International Space Station (ISS) transiting the evening twilight sky in Sedona, Arizona.

There was a bit of camera shake in the first image as I was still fiddling with camera settings while the shutter was open! But overall the image managed to capture what I set out to do: photograph the ISS as a long streak of light with the fabulous Red Rocks of Sedona as a foreground.

Light pollution in the night sky

Earlier this month it was apparent that there would be one final night of exceptionally clear skies before theĀ summer monsoon pattern set up and skies would be cloudy more often than clear. I thought another night sky image with reflections of the stars in water might be interesting so I ended up at Lake Mary a few miles southeast of Flagstaff. I was surprised to see how much light pollution there was in the southern sky.

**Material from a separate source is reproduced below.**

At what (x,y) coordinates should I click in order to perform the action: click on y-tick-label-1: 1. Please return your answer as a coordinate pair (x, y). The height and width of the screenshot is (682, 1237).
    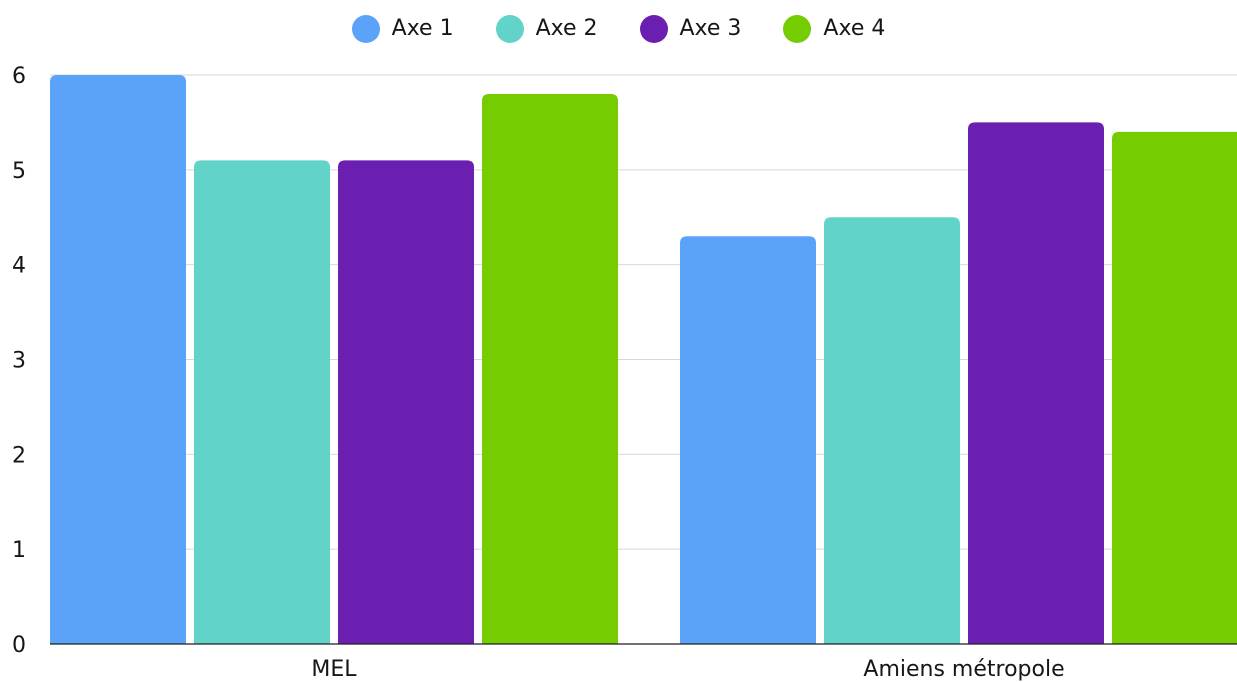
    Looking at the image, I should click on (19, 550).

This stray light is coming from Phoenix, located over 100 miles to the south. There is so much light that it is even reflected in the lake — as are a few of the stars.

Light pollution from distant Phoenix
Light pollution from distant Phoenix

A very short distance to the north of where this image was taken is the Anderson Mesa astronomical station. It’s hard to believe that they can still gather useful observations of the sky with this much light pollution. Finding truly dark skies is becoming a global challenge.